Is there a documentation explaining how are working the word-vec parts of ONMT ? Is there some parameters that can be tuned ?
What exactly would you like to know? How they are trained?
What kind of architecture ? What kind of training ? How many words in the window ? What is the training rate ?.. all that can help to understand how the vectorisation is built, and how to tune it.
It’s actually a simple lookup table that is randomly initialized and updated with the gradients coming from the recurrent network at each timestep.
This explain why (since we now have the possibility to extract the embeddings) I didn’t find words grouped together by similar senses… as for a word2vec result…
Hi @Etienne38 - why do you think so? on the graph extracted by @srush here: New Feature: Embeddings and Visualization - we can see lot of close meaning gathering. (for instance, preventing, blocking, stopping, …)
In my own experiments, I got few similar words grouped with some others, but always heavily melt with words having nothing to do with them. I’m currently making an experiment with word2vec, to see what comes with it.
In my observations, ONMT is producing this kind of distribution. For a given word, the top 100 nearest contains very few related words, mixed with a lot of unrelated ones. Best cos-dist is often around or under 0.5.
Word2vec is producing this kind of distribution. For a given word, the top 100 nearest contains a lot of related words, mixed with very few unrelated ones. Best cos-dist is often around 0.2, and top 100 are mainly over 0.5.

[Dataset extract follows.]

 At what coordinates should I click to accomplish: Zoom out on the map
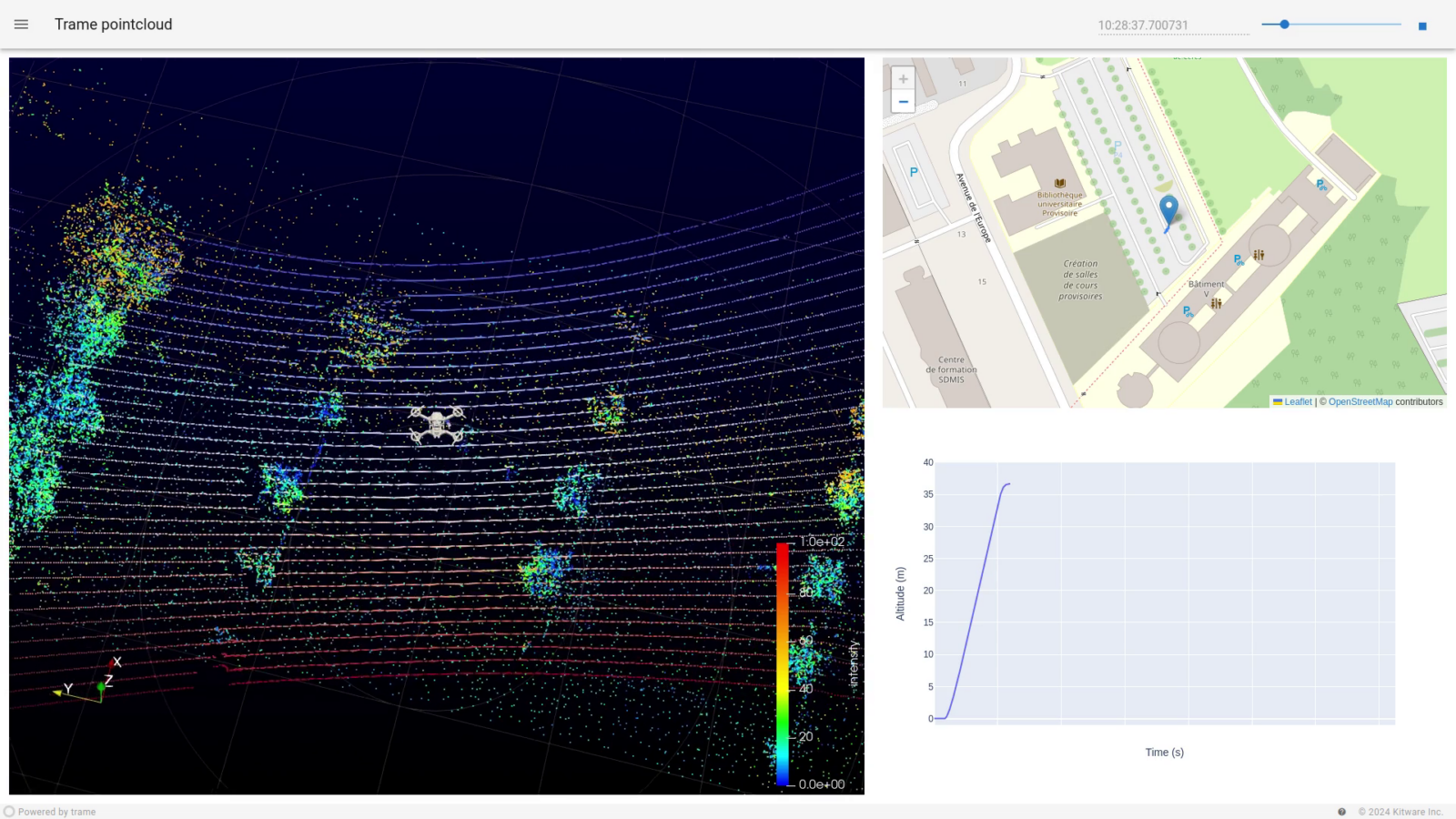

interesting! the embedding optimization is clearly different than skipgram since the goal is optimize translation. it would be very interesting to see how is a pre-trained word-embedding after onmt training.
During the 2 first epochs, ONMT is bluring w2v distribution, keeping its main global aspect. But, in fact, in this very first part of the learning, the network is fed with random values, and is searching its first draft state. Updates in the vec layers are not really pertinent.
I will now try to run 2 epochs with fixed w2v embeddings, and then, restart the learning from epoch 3 with changing embeddings. The way ONMT will change the w2v distribution, after having reached its first draft, will be more pertinent.